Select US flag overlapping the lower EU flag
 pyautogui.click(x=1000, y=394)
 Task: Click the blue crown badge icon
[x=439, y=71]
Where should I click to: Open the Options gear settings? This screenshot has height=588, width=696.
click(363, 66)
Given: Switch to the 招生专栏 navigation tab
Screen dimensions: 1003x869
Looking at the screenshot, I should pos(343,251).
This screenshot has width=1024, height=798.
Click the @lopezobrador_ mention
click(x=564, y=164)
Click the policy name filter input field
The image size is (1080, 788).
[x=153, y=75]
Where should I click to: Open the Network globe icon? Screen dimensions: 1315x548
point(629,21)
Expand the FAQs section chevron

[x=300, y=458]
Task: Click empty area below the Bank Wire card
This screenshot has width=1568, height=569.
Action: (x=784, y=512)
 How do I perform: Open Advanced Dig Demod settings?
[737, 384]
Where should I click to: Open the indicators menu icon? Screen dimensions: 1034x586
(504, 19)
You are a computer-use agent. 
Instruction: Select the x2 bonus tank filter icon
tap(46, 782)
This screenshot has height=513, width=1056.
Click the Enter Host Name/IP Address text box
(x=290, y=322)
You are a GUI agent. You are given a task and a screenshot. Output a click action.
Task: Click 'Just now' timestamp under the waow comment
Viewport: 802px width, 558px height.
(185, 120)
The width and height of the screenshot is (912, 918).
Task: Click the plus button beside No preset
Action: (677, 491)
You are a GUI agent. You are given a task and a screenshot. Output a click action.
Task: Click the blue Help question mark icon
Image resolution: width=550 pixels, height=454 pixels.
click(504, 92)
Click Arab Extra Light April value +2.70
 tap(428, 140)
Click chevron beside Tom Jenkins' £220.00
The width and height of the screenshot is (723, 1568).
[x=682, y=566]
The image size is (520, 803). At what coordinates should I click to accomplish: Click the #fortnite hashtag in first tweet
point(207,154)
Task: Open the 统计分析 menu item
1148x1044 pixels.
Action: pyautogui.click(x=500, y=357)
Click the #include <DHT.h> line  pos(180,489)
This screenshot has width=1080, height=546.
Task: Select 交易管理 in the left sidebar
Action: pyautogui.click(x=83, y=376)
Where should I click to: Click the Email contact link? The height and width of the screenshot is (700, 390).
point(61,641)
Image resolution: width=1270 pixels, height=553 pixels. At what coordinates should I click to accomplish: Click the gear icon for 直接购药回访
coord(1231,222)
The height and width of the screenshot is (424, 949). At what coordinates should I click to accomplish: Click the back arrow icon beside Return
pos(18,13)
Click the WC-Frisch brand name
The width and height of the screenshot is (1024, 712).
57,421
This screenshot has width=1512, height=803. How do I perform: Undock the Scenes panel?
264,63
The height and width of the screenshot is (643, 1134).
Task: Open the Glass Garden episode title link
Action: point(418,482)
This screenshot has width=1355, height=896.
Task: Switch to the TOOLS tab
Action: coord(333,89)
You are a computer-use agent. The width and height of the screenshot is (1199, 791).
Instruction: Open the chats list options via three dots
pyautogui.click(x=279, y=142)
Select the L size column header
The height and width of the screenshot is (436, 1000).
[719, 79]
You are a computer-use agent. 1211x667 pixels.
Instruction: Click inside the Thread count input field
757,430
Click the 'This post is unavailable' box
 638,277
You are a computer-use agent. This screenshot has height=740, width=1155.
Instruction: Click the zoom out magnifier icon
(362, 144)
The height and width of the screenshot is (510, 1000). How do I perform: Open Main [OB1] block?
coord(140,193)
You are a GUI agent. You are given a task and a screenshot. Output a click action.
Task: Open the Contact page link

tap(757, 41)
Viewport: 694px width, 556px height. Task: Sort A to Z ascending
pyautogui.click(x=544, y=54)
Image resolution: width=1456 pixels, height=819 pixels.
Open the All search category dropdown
■ ■ ■ ■ ■ ■ ■
→ **Directions for this task**: Would you copy each line of the data exactly as it appears above?

→ **Response box**:
Select US flag overlapping the lower EU flag
 pyautogui.click(x=1000, y=394)
 Task: Click the blue crown badge icon
[x=439, y=71]
Where should I click to: Open the Options gear settings? This screenshot has height=588, width=696.
click(363, 66)
Given: Switch to the 招生专栏 navigation tab
Screen dimensions: 1003x869
Looking at the screenshot, I should pos(343,251).
This screenshot has width=1024, height=798.
Click the @lopezobrador_ mention
click(x=564, y=164)
Click the policy name filter input field
The image size is (1080, 788).
[x=153, y=75]
Where should I click to: Open the Network globe icon? Screen dimensions: 1315x548
point(629,21)
Expand the FAQs section chevron

[x=300, y=458]
Task: Click empty area below the Bank Wire card
This screenshot has width=1568, height=569.
Action: (x=784, y=512)
 How do I perform: Open Advanced Dig Demod settings?
[737, 384]
Where should I click to: Open the indicators menu icon? Screen dimensions: 1034x586
(504, 19)
You are a computer-use agent. 
Instruction: Select the x2 bonus tank filter icon
tap(46, 782)
This screenshot has height=513, width=1056.
Click the Enter Host Name/IP Address text box
(x=290, y=322)
You are a GUI agent. You are given a task and a screenshot. Output a click action.
Task: Click 'Just now' timestamp under the waow comment
Viewport: 802px width, 558px height.
(185, 120)
The width and height of the screenshot is (912, 918).
Task: Click the plus button beside No preset
Action: (677, 491)
You are a GUI agent. You are given a task and a screenshot. Output a click action.
Task: Click the blue Help question mark icon
Image resolution: width=550 pixels, height=454 pixels.
click(504, 92)
Click Arab Extra Light April value +2.70
 tap(428, 140)
Click chevron beside Tom Jenkins' £220.00
The width and height of the screenshot is (723, 1568).
[x=682, y=566]
The image size is (520, 803). At what coordinates should I click to accomplish: Click the #fortnite hashtag in first tweet
point(207,154)
Task: Open the 统计分析 menu item
1148x1044 pixels.
Action: pyautogui.click(x=500, y=357)
Click the #include <DHT.h> line  pos(180,489)
This screenshot has width=1080, height=546.
Task: Select 交易管理 in the left sidebar
Action: pyautogui.click(x=83, y=376)
Where should I click to: Click the Email contact link? The height and width of the screenshot is (700, 390).
point(61,641)
Image resolution: width=1270 pixels, height=553 pixels. At what coordinates should I click to accomplish: Click the gear icon for 直接购药回访
coord(1231,222)
The height and width of the screenshot is (424, 949). At what coordinates should I click to accomplish: Click the back arrow icon beside Return
pos(18,13)
Click the WC-Frisch brand name
The width and height of the screenshot is (1024, 712).
57,421
This screenshot has width=1512, height=803. How do I perform: Undock the Scenes panel?
264,63
The height and width of the screenshot is (643, 1134).
Task: Open the Glass Garden episode title link
Action: point(418,482)
This screenshot has width=1355, height=896.
Task: Switch to the TOOLS tab
Action: coord(333,89)
You are a computer-use agent. The width and height of the screenshot is (1199, 791).
Instruction: Open the chats list options via three dots
pyautogui.click(x=279, y=142)
Select the L size column header
The height and width of the screenshot is (436, 1000).
[719, 79]
You are a computer-use agent. 1211x667 pixels.
Instruction: Click inside the Thread count input field
757,430
Click the 'This post is unavailable' box
 638,277
You are a computer-use agent. This screenshot has height=740, width=1155.
Instruction: Click the zoom out magnifier icon
(362, 144)
The height and width of the screenshot is (510, 1000). How do I perform: Open Main [OB1] block?
coord(140,193)
You are a GUI agent. You are given a task and a screenshot. Output a click action.
Task: Open the Contact page link

tap(757, 41)
Viewport: 694px width, 556px height. Task: Sort A to Z ascending
pyautogui.click(x=544, y=54)
Image resolution: width=1456 pixels, height=819 pixels.
Open the All search category dropdown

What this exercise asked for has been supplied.